Titans Season 2, Episode 9 “Atonement”
Atonement appears to a tipping point on this season of Titans, as Dick comes clean about exactly what happened to Jericho, leading to most of the team leaving Titans Tower. The old team members; Donna, Dawn, and Hank, are disgusted with his lies and want nothing to do with the team. Rose is upset about the revelations about her brother, and Jason goes with her. Even Rachel decides enough is enough. Gar stays. Kory also leaves, but only because her Tamaranean troubles have cropped back up. Dick then decides to exile himself, leaving only Gar and the unconscious Conner in the tower.
Each of the characters has their own thread the episode follows. Each of these threads could be interesting story hooks, but there just isn’t enough time for any of them. Hank and Dawn try to start over again, but their past catches up with them. Their past from the beginning of the season, when they were running some kind of halfway house. But there wasn’t enough of that for it to really be a storyline and it basically hasn’t been mentioned for seven episodes, so it doesn’t really work here. Kory meets up with Faddei, who tells her that her sister has taken over their planet, and they have to deal with her. Unfortunately, Kory’s sister, Blackfire, manages to possess Faddei. Again, this is a promising storyline, but there really hasn’t been enough done with it to matter. I guess it establishes Blackfire as a potential foe for the (entirely theoretical) team, but that is little.
The best part of the episode is Conner and Gar. At first Gar is alone in the tower as Conner recovers. When he wakes up, instead of calling Bruce like he is supposed to, he and Conner bond over video games and plot out what they will do as superheroes. Even that ends in tragedy, since Conner is essentially superpowered newborn is unable to understand the nuance of something like a man getting arrested. So Conner fights with a bunch of cops. Gar runs off, leaving him alone in the tower and Conner wandering the streets on the run from the authorities.

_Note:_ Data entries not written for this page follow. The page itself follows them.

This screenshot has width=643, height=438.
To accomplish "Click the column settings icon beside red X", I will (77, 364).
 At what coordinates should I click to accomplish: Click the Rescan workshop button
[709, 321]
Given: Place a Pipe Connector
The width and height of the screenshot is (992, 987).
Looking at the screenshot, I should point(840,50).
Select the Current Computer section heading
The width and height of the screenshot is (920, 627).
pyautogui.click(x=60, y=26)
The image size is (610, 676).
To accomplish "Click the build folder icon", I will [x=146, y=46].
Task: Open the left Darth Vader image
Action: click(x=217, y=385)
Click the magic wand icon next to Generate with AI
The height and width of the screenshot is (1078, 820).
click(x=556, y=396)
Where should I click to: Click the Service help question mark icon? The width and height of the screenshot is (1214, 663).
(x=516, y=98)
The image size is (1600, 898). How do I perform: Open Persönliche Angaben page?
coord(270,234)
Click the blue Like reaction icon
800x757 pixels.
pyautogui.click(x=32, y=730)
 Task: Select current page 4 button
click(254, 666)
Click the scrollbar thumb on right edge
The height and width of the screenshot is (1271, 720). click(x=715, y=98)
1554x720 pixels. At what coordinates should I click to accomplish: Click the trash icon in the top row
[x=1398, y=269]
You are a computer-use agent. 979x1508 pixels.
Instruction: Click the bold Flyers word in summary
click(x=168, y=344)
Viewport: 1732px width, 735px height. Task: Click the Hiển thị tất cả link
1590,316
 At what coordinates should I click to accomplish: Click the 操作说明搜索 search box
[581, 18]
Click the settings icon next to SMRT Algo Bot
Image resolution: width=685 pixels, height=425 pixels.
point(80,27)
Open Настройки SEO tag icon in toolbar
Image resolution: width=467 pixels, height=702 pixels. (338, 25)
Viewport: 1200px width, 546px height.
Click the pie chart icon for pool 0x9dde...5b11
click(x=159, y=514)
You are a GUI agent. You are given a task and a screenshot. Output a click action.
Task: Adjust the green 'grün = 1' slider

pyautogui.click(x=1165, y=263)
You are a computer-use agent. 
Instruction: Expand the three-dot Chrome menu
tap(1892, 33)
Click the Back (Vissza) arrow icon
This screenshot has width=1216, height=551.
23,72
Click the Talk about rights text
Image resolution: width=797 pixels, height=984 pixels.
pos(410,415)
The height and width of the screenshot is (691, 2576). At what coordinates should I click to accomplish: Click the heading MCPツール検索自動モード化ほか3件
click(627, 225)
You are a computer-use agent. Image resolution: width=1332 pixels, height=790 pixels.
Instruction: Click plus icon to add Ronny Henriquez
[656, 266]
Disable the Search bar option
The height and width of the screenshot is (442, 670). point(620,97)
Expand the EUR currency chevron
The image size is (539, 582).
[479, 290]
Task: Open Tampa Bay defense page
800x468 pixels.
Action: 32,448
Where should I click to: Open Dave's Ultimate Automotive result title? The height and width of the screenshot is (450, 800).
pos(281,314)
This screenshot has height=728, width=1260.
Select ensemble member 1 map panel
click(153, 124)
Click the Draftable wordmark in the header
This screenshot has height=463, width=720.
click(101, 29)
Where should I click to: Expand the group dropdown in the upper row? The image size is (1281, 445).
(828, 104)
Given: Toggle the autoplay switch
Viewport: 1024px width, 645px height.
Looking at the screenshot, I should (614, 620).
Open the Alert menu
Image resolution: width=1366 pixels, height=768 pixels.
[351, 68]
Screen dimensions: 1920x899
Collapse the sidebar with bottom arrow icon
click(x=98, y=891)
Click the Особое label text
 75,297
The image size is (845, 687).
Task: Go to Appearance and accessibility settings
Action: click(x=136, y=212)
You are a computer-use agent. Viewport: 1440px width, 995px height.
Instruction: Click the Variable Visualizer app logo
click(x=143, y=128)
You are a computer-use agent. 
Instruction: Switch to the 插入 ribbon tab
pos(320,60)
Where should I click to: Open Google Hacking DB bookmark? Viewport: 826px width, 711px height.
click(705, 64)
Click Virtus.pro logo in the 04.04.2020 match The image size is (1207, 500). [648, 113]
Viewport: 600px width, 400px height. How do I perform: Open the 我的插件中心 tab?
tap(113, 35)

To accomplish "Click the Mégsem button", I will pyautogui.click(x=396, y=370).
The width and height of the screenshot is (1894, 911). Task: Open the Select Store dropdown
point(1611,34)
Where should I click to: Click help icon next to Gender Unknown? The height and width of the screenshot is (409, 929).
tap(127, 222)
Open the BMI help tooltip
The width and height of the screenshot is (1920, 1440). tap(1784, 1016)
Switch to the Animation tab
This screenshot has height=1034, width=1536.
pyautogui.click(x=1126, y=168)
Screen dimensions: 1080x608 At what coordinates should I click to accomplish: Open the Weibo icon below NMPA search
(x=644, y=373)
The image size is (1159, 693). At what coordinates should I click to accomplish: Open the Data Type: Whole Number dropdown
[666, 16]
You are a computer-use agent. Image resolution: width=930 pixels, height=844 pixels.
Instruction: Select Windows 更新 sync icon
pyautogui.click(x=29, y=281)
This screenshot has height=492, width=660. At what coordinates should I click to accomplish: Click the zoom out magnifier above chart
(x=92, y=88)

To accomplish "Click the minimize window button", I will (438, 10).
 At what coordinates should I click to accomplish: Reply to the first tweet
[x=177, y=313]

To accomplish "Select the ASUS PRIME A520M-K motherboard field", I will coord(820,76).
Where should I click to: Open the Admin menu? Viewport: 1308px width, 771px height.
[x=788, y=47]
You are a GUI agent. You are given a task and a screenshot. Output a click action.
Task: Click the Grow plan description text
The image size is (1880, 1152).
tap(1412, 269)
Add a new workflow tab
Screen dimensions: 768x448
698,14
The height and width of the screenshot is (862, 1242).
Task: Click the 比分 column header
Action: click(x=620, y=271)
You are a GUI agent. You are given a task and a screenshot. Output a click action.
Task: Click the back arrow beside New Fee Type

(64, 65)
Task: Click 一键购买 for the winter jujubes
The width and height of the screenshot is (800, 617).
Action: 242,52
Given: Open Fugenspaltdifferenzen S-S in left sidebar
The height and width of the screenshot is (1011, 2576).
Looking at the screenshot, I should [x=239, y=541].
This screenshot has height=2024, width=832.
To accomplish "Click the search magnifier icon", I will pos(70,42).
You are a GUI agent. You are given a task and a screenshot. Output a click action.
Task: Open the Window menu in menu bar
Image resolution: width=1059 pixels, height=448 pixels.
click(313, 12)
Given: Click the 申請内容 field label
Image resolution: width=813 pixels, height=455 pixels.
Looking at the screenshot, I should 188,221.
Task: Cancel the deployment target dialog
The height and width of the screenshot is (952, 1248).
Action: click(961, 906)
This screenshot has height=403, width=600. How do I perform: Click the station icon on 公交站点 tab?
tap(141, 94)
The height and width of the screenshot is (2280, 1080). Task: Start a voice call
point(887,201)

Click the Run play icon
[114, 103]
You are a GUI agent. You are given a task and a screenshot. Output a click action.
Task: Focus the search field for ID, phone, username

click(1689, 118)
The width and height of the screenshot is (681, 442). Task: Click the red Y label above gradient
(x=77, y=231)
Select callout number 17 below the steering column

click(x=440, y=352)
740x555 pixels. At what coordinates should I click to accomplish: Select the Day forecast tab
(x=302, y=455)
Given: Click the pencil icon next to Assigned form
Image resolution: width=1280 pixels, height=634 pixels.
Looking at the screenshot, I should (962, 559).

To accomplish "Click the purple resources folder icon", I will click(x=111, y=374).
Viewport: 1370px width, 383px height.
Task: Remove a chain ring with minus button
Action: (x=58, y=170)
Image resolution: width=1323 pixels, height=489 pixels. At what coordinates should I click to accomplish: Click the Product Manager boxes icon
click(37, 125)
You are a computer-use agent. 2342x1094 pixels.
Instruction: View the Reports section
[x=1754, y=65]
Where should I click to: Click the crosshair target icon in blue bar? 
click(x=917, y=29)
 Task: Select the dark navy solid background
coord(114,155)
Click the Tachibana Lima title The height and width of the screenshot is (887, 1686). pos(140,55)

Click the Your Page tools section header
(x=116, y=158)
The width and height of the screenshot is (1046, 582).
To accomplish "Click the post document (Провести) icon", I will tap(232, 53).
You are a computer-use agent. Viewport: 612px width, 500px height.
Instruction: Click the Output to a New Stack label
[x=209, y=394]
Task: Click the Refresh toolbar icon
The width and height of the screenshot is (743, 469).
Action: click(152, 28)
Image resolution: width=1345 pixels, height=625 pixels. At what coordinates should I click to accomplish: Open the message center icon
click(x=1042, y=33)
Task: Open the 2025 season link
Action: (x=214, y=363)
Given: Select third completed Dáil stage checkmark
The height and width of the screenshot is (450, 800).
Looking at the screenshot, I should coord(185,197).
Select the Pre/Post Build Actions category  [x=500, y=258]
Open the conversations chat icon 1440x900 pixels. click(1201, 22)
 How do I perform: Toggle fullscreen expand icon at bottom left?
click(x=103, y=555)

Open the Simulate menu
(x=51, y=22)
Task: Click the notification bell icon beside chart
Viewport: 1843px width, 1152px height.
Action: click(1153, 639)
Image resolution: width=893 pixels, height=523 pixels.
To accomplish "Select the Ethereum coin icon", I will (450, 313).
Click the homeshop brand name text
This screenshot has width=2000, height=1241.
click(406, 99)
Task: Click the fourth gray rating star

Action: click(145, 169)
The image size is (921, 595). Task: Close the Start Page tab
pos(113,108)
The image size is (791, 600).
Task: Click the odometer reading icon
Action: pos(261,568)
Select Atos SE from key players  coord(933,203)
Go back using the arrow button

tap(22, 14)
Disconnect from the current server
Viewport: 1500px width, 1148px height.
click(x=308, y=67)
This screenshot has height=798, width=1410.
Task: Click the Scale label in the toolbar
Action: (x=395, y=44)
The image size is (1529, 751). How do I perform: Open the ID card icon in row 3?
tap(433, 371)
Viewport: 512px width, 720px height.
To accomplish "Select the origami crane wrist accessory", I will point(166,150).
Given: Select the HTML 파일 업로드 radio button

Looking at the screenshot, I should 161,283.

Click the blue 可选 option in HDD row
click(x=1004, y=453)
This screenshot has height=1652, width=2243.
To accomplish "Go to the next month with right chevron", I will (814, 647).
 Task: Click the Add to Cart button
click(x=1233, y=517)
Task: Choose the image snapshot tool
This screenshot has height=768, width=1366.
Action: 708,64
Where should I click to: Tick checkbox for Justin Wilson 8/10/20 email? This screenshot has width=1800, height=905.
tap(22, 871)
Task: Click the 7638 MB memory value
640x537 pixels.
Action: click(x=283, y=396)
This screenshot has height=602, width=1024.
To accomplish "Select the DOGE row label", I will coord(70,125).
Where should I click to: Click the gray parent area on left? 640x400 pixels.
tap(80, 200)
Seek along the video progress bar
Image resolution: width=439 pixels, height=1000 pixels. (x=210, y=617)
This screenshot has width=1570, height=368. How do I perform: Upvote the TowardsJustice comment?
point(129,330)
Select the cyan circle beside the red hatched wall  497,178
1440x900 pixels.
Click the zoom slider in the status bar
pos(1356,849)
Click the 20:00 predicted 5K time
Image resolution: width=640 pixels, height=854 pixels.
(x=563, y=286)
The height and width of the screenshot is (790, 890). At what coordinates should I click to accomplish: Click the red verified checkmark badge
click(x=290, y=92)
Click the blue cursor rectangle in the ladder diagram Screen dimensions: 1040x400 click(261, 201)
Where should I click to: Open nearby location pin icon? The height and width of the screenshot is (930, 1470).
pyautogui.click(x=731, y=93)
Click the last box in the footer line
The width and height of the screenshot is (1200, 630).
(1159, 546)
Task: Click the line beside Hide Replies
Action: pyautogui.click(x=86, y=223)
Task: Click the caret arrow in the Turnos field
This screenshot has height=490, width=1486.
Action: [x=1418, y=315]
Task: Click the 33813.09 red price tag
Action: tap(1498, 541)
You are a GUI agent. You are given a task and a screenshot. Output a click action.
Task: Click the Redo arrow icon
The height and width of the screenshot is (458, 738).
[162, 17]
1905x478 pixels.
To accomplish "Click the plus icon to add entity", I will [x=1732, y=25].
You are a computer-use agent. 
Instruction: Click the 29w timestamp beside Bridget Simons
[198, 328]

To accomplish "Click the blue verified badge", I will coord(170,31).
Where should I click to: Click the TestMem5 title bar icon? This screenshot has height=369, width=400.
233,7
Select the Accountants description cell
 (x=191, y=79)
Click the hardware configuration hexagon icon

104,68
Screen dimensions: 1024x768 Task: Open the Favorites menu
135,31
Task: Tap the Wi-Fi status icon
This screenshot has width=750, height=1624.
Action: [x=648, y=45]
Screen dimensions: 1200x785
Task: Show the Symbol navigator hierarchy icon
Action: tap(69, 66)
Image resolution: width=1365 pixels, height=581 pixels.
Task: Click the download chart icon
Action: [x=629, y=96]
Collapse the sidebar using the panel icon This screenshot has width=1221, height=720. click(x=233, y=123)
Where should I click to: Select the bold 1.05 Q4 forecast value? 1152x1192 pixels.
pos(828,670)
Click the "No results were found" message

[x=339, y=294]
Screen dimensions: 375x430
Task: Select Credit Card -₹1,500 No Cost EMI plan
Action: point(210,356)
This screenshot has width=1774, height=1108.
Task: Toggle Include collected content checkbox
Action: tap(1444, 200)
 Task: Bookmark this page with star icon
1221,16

Dick’s story sees him seeking atonement for getting Jericho killed from Jericho’s mother. It, predictably, goes poorly. For some reason, Dick just takes Slade’s abuse. Like I really need someone to lay out exactly what is going through Dick’s mind, because his actions over this season, and including what I remember of last season, make no sense. The answers don’t actually answer questions, they merely make the questions not make a lot of sense. So he gets himself arrested for . . . some reason.
That problem is broader than Dick. Hank and Dawn have never really fit in, like they are in their own show separate from everyone else. Donna Troy remains a mess. The supposed stars of the show, Kory, Rachel and Gar, have been pretty well sidelined. Everyone’s motivations and character manage to be broad and ill-defined. And the show seems determined not to clear things up. It makes it disappointing, because this show is so good when it is good.
This episode makes me realize that while this season has been building, it has not remotely been building to what I thought it was. All I’ve wanted, essentially since this show started, was to see the team together and in action. Season 1 had an understandably slow build, as they had to put the team together. Here, the team is together, but they just refuse to be a team. Naively, I assumed that all the bickering and bullshit was what the team was working through until they came together for the last part of the season. Now, with time left in the season dwindling, the team has broken up after accomplishing precisely nothing as a team.